Recorded data ->
>>>>>
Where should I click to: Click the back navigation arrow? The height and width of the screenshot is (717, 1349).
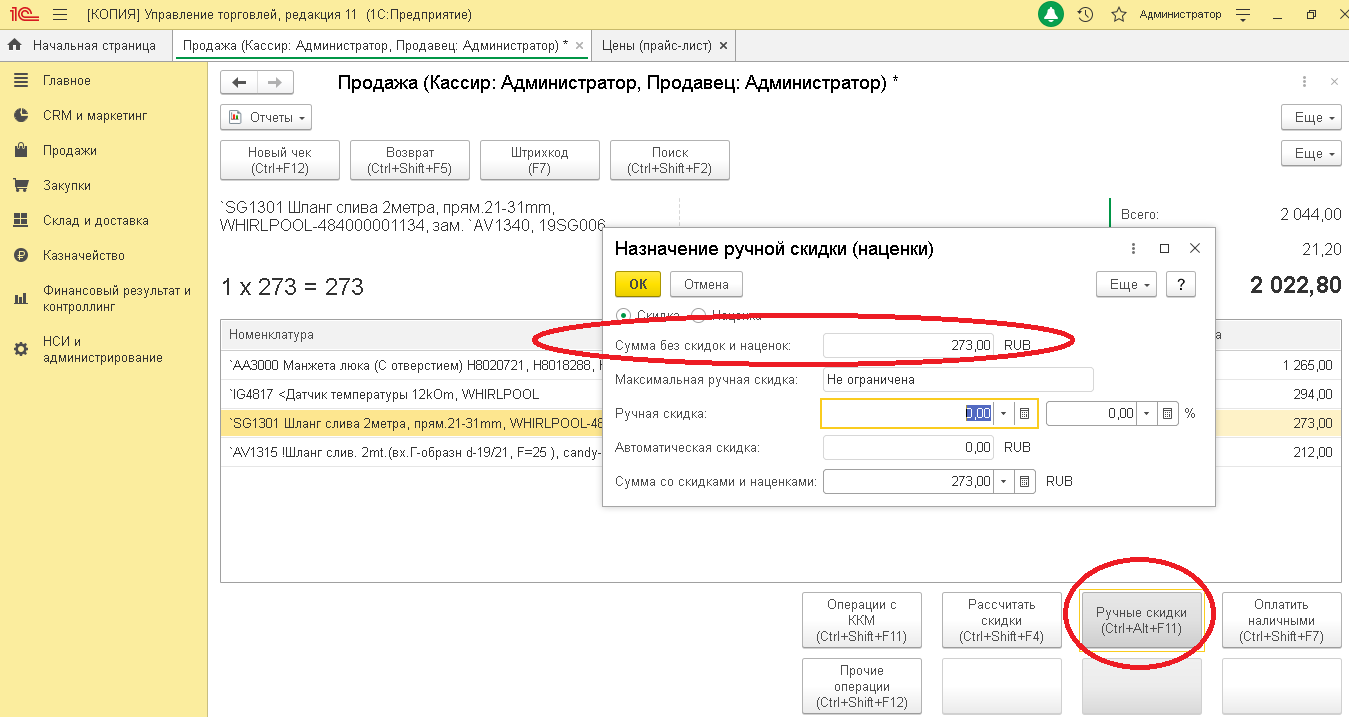239,83
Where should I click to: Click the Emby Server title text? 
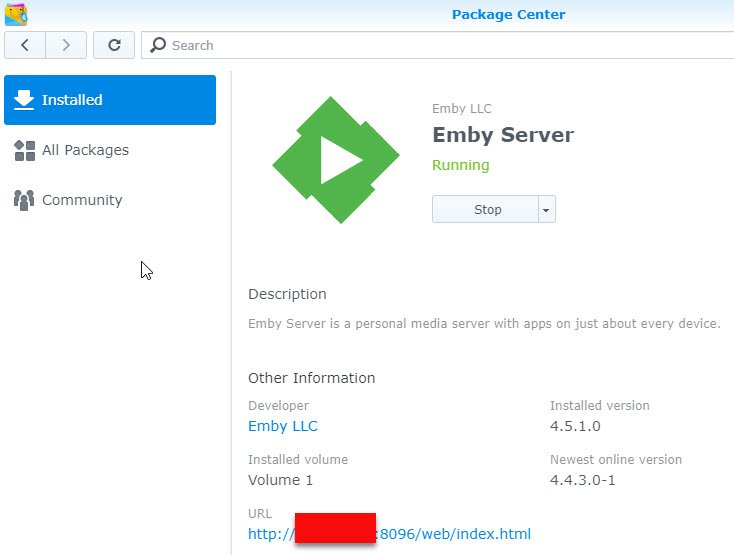click(x=503, y=135)
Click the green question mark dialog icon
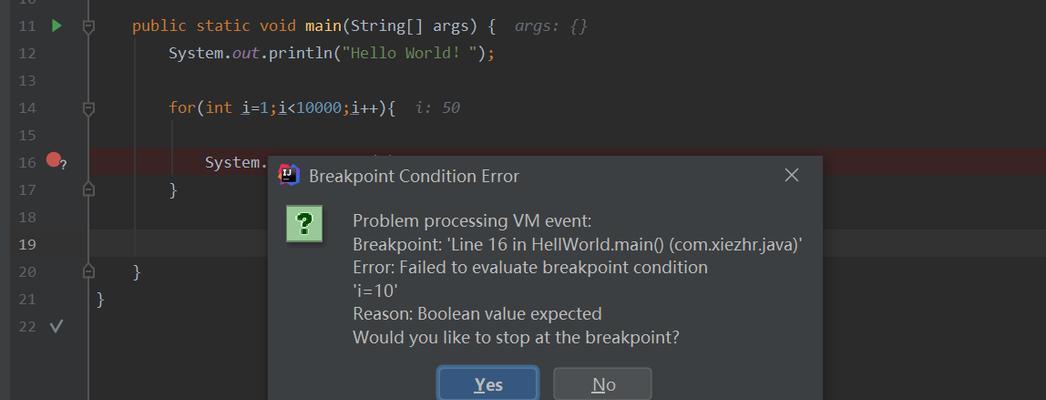This screenshot has height=400, width=1046. coord(304,224)
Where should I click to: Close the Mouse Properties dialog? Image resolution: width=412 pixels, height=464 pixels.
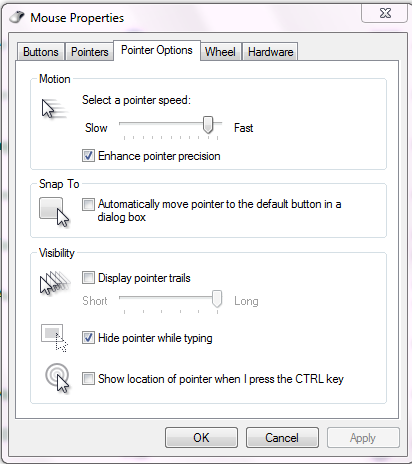pos(384,13)
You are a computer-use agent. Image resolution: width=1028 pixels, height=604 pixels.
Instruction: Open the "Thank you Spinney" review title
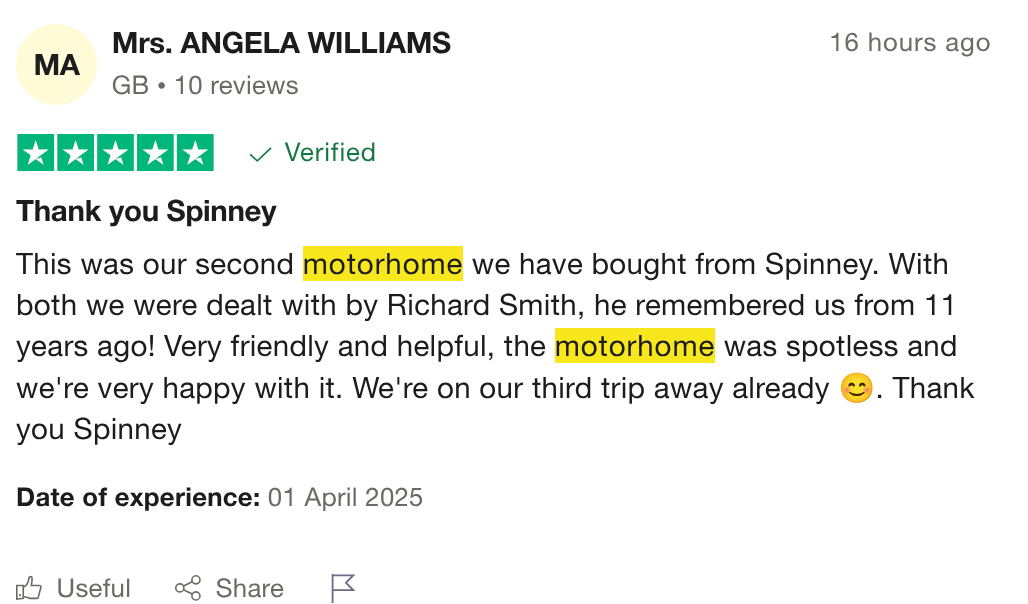tap(146, 212)
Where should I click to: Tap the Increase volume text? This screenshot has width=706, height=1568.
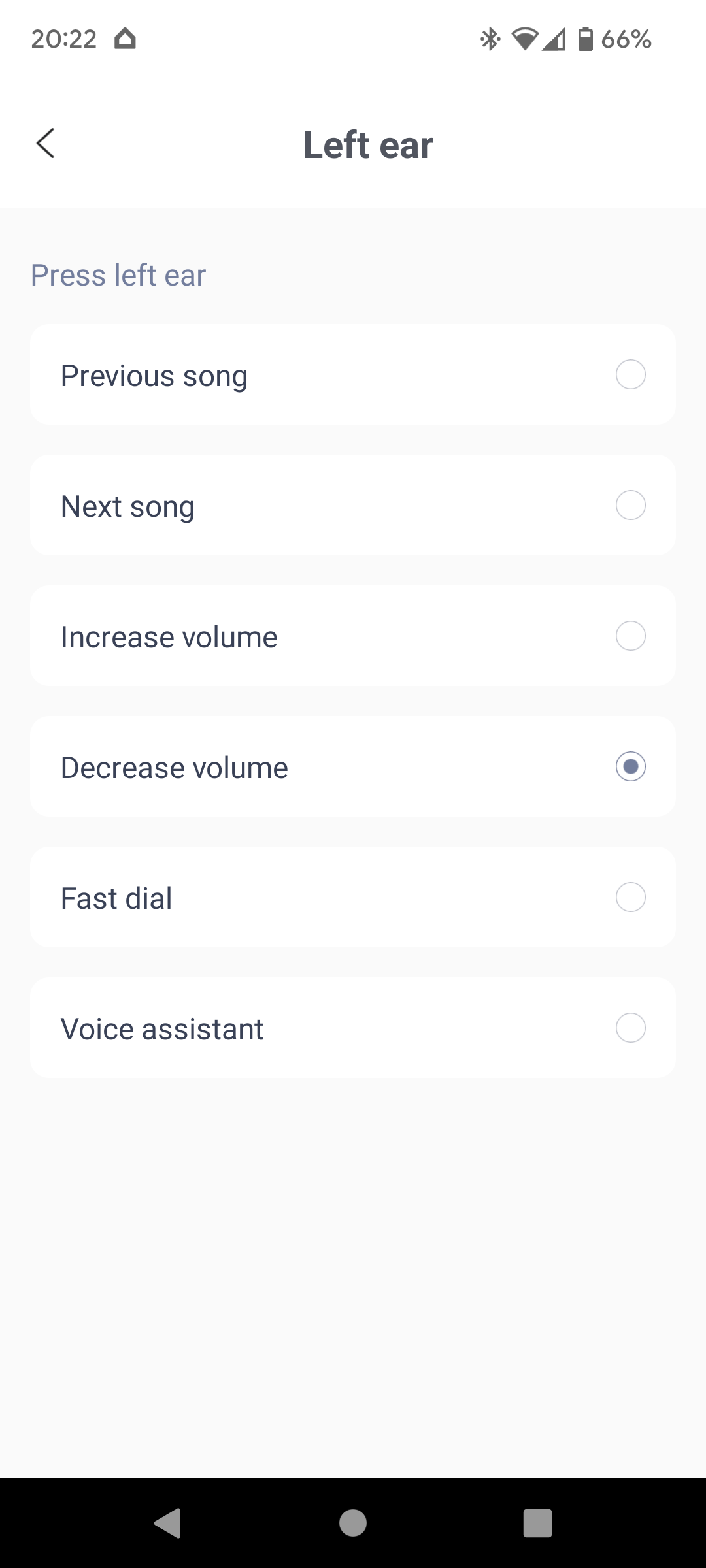(x=169, y=637)

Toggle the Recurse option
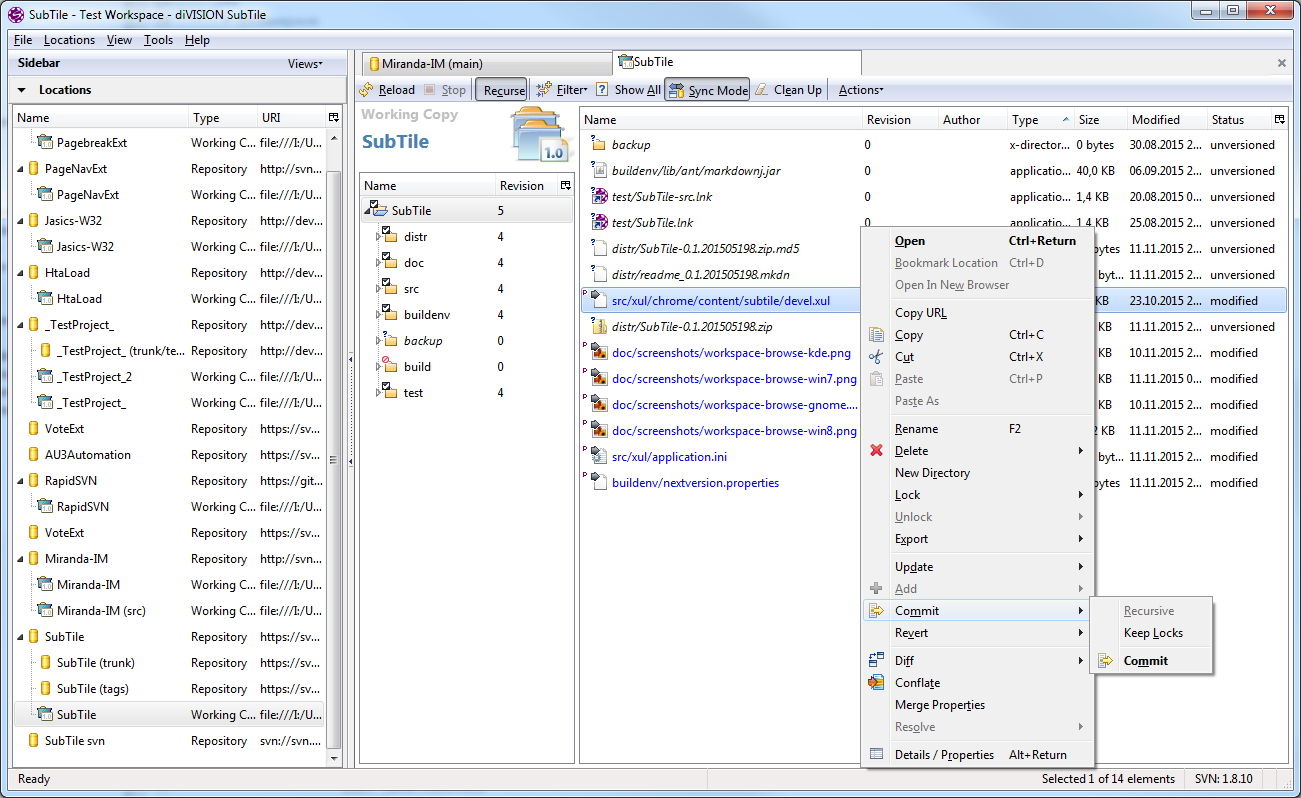(x=501, y=89)

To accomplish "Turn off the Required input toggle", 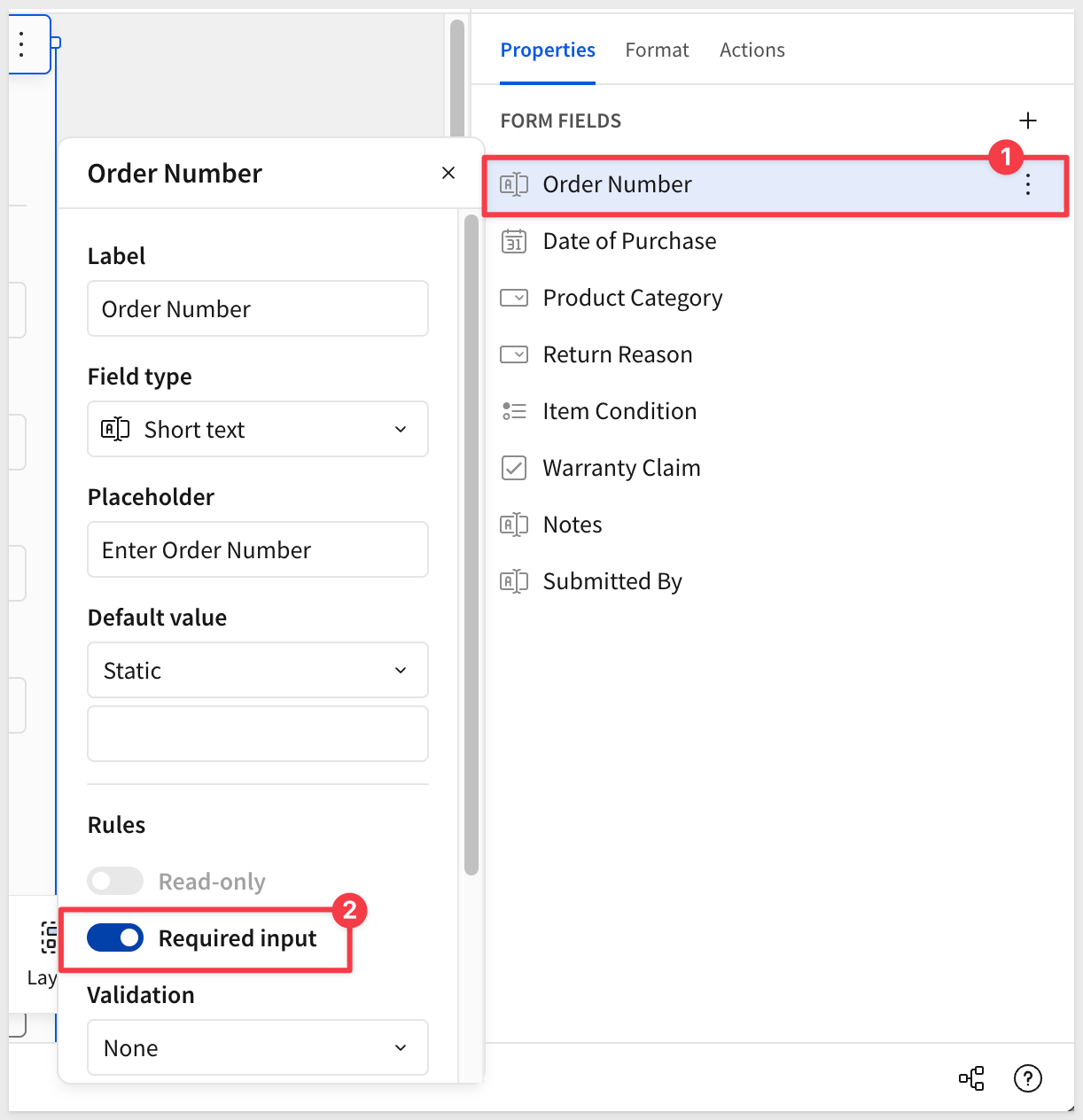I will (115, 938).
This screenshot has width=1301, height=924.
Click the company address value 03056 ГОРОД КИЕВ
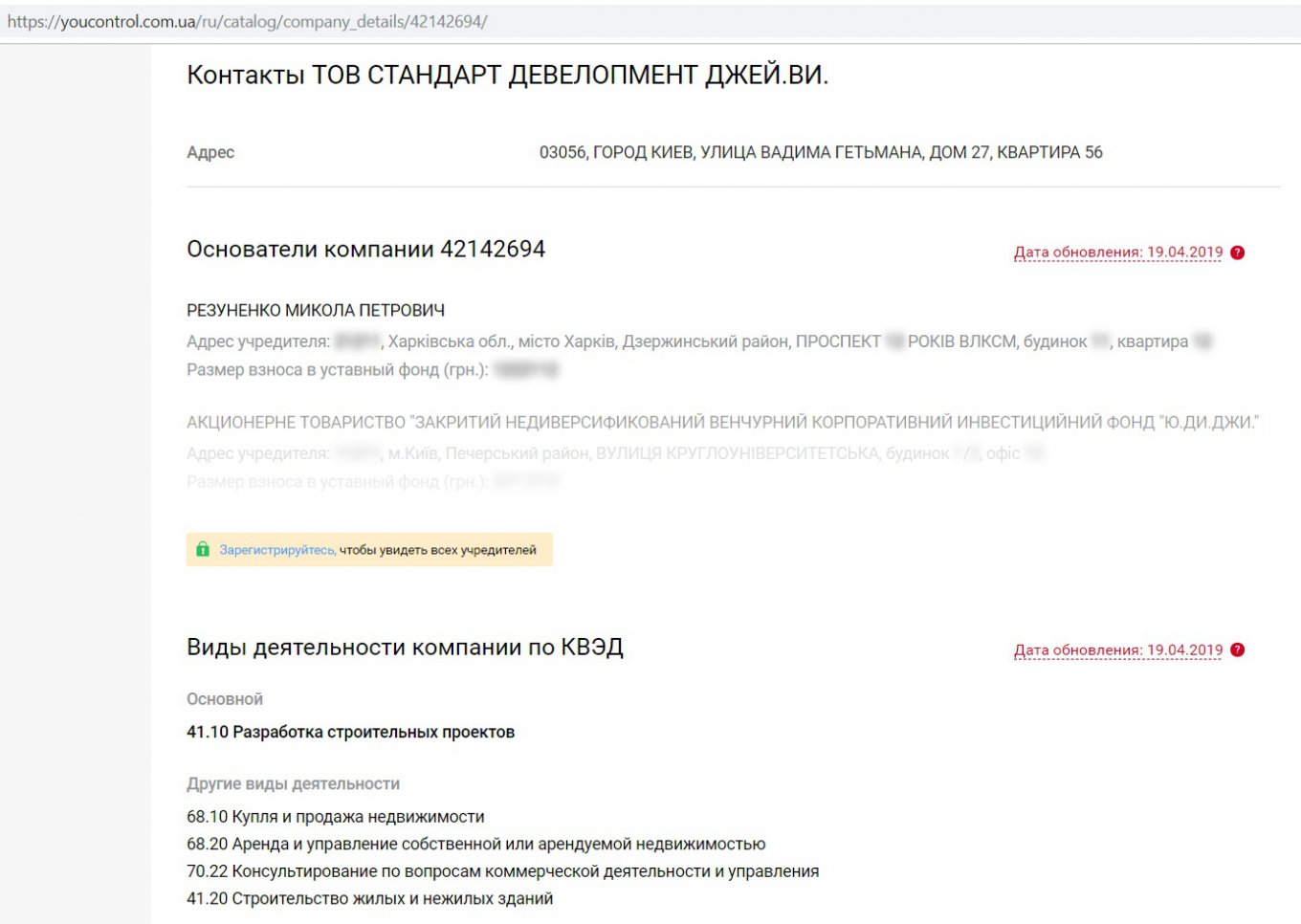[821, 152]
<<<<<
Problem requirements ->
Nothing but the lines from the one with "Click the company" through the end of the entries above, both included, should be set down, exactly and without pictures.

Exercise answer ->
Click the company address value 03056 ГОРОД КИЕВ
[821, 152]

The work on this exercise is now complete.